There has been a lot of post- hoc rationalisation in the past few days about what was known, and what should have been known, when the terms of reference were being drawn up for the commission of investigation into Irish Bank Resolution Corporation.
Was the problem that emerged this week foreseeable? Did anyone in Government (and that’s where it matters) have an inkling that the sole member of the commission, Mr Justice Brian Cregan, would make a determination he had insufficient powers to introduce confidential documents in evidence?
The investigation stemmed from a dramatic disclosure made in the Dáil by Kildare North TD Catherine Murphy. She revealed the former Anglo Irish Bank had sold a company, Siteserv, to another company associated with Denis O'Brien, and that its value had been written down by €119 million.

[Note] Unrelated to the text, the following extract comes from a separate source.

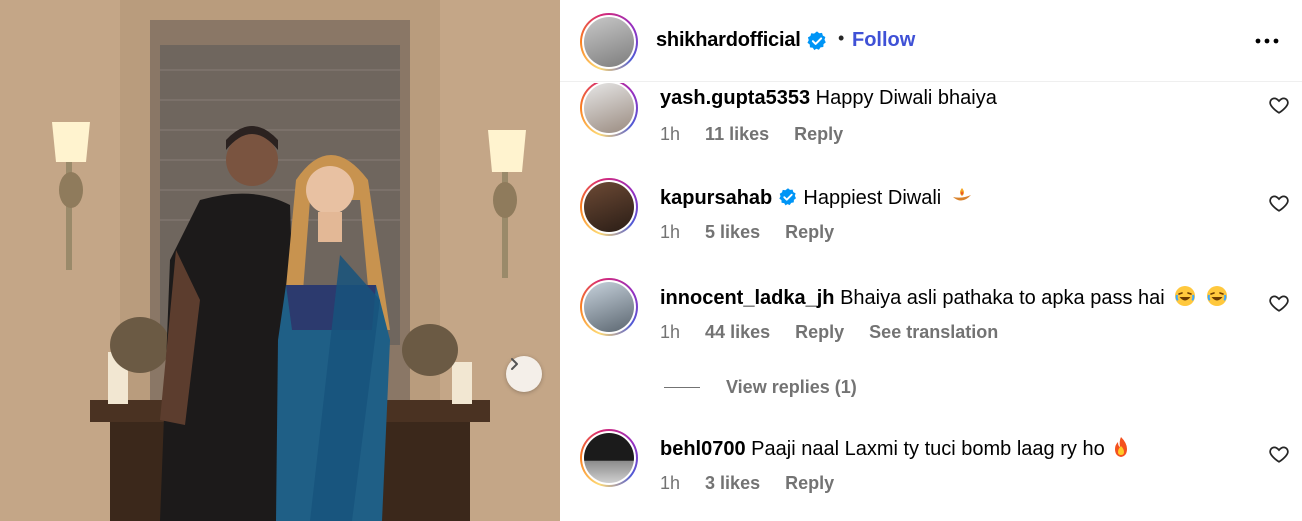  I want to click on comment-likes: 11 likes, so click(737, 134).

When it was set up, the commission was asked to look at this transaction and 36 others where write-offs of €10 million or more were involved to see if they were “commercially sound”.
By its nature it would involve an examination of thousands of documents of a sensitive commercial nature for IBRC, the Department of Finance, the Central Bank and a lot of the bank's customers.
And from the outset it was understood that the issues of confidentiality and privilege would arise.
Indeed, Mr Justice Cregan pointed out in his 76-page determination yesterday that it did not involve one or two documents but the majority of the department's documents were in this "confidential" bracket and they went to the heart of the inquiry.
It is interesting to note the positions adopted by the three agencies. The IBRC directors argued the commission should still introduce them as evidence. The Department of Finance provided the information in an unredacted form (while stressing the majority of them were "confidential") and expressed no view as to whether or not the commission had power to use them. The legal advice conveyed by KPMG was that the commission did not have sufficient powers to introduce the confidential documents as evidence.
Mr Justice Cregan concluded the Act did not provide the chair with the powers of a High Court judge to decide if it was in the public interest for them to be used as evidence.
Should Attorney General Máire Whelan have foreseen this issue when advising on the terms of reference? There have been 13 previous commissions, most of which have dealt with confidential and privileged material, and this issue never arose.
In addition, all the Opposition leaders were invited to make submissions on the terms of reference and this particular issue was not flagged by any of them.
So in that sense, it is close to a Donald Rumsfeld "unknown unknown". However, the AG has already attracted some criticism for her dealing with the Fennelly commission issues, so is more prone to political attack on this issue.
The second major theme yesterday was the disclosure the Department of Finance had itself raised concerns in relation to confidentiality and privilege as far back as August. It has pointed out that it handed over all its documentation in unredacted form, but entered a caveat about confidentiality. That said, there is nothing in the documentation to contradict its position that it was for the judge to decide. In summary, it did not think it would be an issue.
So where can the Government go from here? It’s a tricky situation.
Some form of solution will have to be found. It won’t be a tribunal, rather a mechanism such as letting the High Court make a decision.